**Stored records**.
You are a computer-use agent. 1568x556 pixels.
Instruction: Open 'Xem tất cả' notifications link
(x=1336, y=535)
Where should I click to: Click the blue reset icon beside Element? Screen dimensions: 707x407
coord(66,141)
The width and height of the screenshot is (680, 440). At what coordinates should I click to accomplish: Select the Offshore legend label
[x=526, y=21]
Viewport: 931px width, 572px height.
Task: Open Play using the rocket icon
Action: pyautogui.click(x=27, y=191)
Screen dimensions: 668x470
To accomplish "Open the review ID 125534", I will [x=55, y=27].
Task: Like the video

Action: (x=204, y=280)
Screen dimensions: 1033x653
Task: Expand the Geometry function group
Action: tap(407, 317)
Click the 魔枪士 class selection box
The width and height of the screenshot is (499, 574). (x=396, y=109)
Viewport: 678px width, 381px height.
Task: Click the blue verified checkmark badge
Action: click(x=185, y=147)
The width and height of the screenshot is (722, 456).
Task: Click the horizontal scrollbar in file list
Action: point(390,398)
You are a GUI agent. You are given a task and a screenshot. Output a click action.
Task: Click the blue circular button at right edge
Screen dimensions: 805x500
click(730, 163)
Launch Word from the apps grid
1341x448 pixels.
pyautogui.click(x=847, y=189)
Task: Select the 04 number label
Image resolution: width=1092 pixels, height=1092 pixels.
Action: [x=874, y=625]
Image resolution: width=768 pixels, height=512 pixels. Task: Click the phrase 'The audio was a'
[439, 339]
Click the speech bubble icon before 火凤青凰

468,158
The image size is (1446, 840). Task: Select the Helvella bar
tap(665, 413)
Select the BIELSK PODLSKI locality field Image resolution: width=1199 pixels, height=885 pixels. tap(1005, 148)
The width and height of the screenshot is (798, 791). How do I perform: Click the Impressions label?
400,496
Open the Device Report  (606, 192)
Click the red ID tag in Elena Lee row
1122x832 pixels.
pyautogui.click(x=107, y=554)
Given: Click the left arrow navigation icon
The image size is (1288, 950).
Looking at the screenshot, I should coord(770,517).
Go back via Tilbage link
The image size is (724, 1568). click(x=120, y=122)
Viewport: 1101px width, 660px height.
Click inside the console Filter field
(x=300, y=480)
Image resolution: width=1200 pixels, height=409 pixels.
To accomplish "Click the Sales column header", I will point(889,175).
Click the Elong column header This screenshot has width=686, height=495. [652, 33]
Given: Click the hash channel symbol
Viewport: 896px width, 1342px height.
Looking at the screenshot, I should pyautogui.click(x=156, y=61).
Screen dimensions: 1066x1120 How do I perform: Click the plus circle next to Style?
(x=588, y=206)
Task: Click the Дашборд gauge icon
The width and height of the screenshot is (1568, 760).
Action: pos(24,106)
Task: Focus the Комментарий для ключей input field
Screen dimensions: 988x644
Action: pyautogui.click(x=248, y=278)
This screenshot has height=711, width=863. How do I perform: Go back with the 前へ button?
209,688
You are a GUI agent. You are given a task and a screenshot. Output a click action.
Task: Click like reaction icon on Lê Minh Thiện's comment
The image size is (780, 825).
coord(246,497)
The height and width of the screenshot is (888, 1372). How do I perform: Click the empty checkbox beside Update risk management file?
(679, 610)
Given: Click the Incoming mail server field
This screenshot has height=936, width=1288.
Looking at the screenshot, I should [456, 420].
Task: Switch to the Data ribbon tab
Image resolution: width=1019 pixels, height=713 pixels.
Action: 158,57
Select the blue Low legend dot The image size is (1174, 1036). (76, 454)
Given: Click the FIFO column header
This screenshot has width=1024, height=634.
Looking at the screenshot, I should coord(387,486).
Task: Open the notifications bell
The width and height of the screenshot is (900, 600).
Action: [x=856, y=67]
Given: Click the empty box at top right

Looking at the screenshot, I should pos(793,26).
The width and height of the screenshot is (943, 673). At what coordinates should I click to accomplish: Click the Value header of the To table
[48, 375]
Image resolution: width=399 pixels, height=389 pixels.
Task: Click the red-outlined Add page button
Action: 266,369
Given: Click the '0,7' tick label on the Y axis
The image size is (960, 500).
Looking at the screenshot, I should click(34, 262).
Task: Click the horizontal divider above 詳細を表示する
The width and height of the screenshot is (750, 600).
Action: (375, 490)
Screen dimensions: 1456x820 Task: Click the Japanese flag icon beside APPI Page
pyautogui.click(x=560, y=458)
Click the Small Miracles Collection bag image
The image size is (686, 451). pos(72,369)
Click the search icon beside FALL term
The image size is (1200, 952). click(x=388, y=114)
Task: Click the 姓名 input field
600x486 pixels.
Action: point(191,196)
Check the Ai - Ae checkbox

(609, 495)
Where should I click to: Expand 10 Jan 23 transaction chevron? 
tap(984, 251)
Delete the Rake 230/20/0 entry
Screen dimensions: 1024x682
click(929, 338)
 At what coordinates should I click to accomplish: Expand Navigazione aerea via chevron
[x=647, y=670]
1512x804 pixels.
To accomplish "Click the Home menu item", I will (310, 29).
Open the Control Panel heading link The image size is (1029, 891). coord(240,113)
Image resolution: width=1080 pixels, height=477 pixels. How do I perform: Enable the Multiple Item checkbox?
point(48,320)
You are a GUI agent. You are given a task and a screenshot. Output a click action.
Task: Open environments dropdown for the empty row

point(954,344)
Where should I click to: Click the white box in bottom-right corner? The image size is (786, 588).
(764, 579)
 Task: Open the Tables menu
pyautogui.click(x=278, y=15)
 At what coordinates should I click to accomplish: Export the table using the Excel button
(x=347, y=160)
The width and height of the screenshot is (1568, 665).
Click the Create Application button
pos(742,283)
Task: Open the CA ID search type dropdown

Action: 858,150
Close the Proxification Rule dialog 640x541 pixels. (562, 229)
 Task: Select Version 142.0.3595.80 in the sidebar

**EXERCISE BRIEF**. Transcribe the data above in its entirety, exactly.

**OUTPUT BELOW**.
You are a computer-use agent. 1568x556 pixels.
Instruction: Open 'Xem tất cả' notifications link
(x=1336, y=535)
Where should I click to: Click the blue reset icon beside Element? Screen dimensions: 707x407
coord(66,141)
The width and height of the screenshot is (680, 440). At what coordinates should I click to accomplish: Select the Offshore legend label
[x=526, y=21]
Viewport: 931px width, 572px height.
Task: Open Play using the rocket icon
Action: pyautogui.click(x=27, y=191)
Screen dimensions: 668x470
To accomplish "Open the review ID 125534", I will [x=55, y=27].
Task: Like the video

Action: (x=204, y=280)
Screen dimensions: 1033x653
Task: Expand the Geometry function group
Action: tap(407, 317)
Click the 魔枪士 class selection box
The width and height of the screenshot is (499, 574). (x=396, y=109)
Viewport: 678px width, 381px height.
Task: Click the blue verified checkmark badge
Action: click(x=185, y=147)
The width and height of the screenshot is (722, 456).
Task: Click the horizontal scrollbar in file list
Action: point(390,398)
You are a GUI agent. You are given a task and a screenshot. Output a click action.
Task: Click the blue circular button at right edge
Screen dimensions: 805x500
click(730, 163)
Launch Word from the apps grid
1341x448 pixels.
pyautogui.click(x=847, y=189)
Task: Select the 04 number label
Image resolution: width=1092 pixels, height=1092 pixels.
Action: [x=874, y=625]
Image resolution: width=768 pixels, height=512 pixels. Task: Click the phrase 'The audio was a'
[439, 339]
Click the speech bubble icon before 火凤青凰

468,158
The image size is (1446, 840). Task: Select the Helvella bar
tap(665, 413)
Select the BIELSK PODLSKI locality field Image resolution: width=1199 pixels, height=885 pixels. tap(1005, 148)
The width and height of the screenshot is (798, 791). How do I perform: Click the Impressions label?
400,496
Open the Device Report  (606, 192)
Click the red ID tag in Elena Lee row
1122x832 pixels.
pyautogui.click(x=107, y=554)
Given: Click the left arrow navigation icon
The image size is (1288, 950).
Looking at the screenshot, I should coord(770,517).
Go back via Tilbage link
The image size is (724, 1568). click(x=120, y=122)
Viewport: 1101px width, 660px height.
Click inside the console Filter field
(x=300, y=480)
Image resolution: width=1200 pixels, height=409 pixels.
To accomplish "Click the Sales column header", I will point(889,175).
Click the Elong column header This screenshot has width=686, height=495. [652, 33]
Given: Click the hash channel symbol
Viewport: 896px width, 1342px height.
Looking at the screenshot, I should pyautogui.click(x=156, y=61).
Screen dimensions: 1066x1120 How do I perform: Click the plus circle next to Style?
(x=588, y=206)
Task: Click the Дашборд gauge icon
The width and height of the screenshot is (1568, 760).
Action: pos(24,106)
Task: Focus the Комментарий для ключей input field
Screen dimensions: 988x644
Action: pyautogui.click(x=248, y=278)
This screenshot has height=711, width=863. How do I perform: Go back with the 前へ button?
209,688
You are a GUI agent. You are given a task and a screenshot. Output a click action.
Task: Click like reaction icon on Lê Minh Thiện's comment
The image size is (780, 825).
coord(246,497)
The height and width of the screenshot is (888, 1372). How do I perform: Click the empty checkbox beside Update risk management file?
(679, 610)
Given: Click the Incoming mail server field
This screenshot has height=936, width=1288.
Looking at the screenshot, I should [456, 420].
Task: Switch to the Data ribbon tab
Image resolution: width=1019 pixels, height=713 pixels.
Action: 158,57
Select the blue Low legend dot The image size is (1174, 1036). (76, 454)
Given: Click the FIFO column header
This screenshot has width=1024, height=634.
Looking at the screenshot, I should coord(387,486).
Task: Open the notifications bell
The width and height of the screenshot is (900, 600).
Action: [x=856, y=67]
Given: Click the empty box at top right

Looking at the screenshot, I should pos(793,26).
The width and height of the screenshot is (943, 673). At what coordinates should I click to accomplish: Click the Value header of the To table
[48, 375]
Image resolution: width=399 pixels, height=389 pixels.
Task: Click the red-outlined Add page button
Action: 266,369
Given: Click the '0,7' tick label on the Y axis
The image size is (960, 500).
Looking at the screenshot, I should click(34, 262).
Task: Click the horizontal divider above 詳細を表示する
The width and height of the screenshot is (750, 600).
Action: (375, 490)
Screen dimensions: 1456x820 Task: Click the Japanese flag icon beside APPI Page
pyautogui.click(x=560, y=458)
Click the Small Miracles Collection bag image
The image size is (686, 451). pos(72,369)
Click the search icon beside FALL term
The image size is (1200, 952). click(x=388, y=114)
Task: Click the 姓名 input field
600x486 pixels.
Action: point(191,196)
Check the Ai - Ae checkbox

(609, 495)
Where should I click to: Expand 10 Jan 23 transaction chevron? 
tap(984, 251)
Delete the Rake 230/20/0 entry
Screen dimensions: 1024x682
click(929, 338)
 At what coordinates should I click to accomplish: Expand Navigazione aerea via chevron
[x=647, y=670]
1512x804 pixels.
To accomplish "Click the Home menu item", I will (310, 29).
Open the Control Panel heading link The image size is (1029, 891). coord(240,113)
Image resolution: width=1080 pixels, height=477 pixels. How do I perform: Enable the Multiple Item checkbox?
point(48,320)
You are a GUI agent. You are given a task and a screenshot. Output a click action.
Task: Open environments dropdown for the empty row

point(954,344)
Where should I click to: Click the white box in bottom-right corner? The image size is (786, 588).
(764, 579)
 Task: Open the Tables menu
pyautogui.click(x=278, y=15)
 At what coordinates should I click to accomplish: Export the table using the Excel button
(x=347, y=160)
The width and height of the screenshot is (1568, 665).
Click the Create Application button
pos(742,283)
Task: Open the CA ID search type dropdown

Action: 858,150
Close the Proxification Rule dialog 640x541 pixels. (562, 229)
 Task: Select Version 142.0.3595.80 in the sidebar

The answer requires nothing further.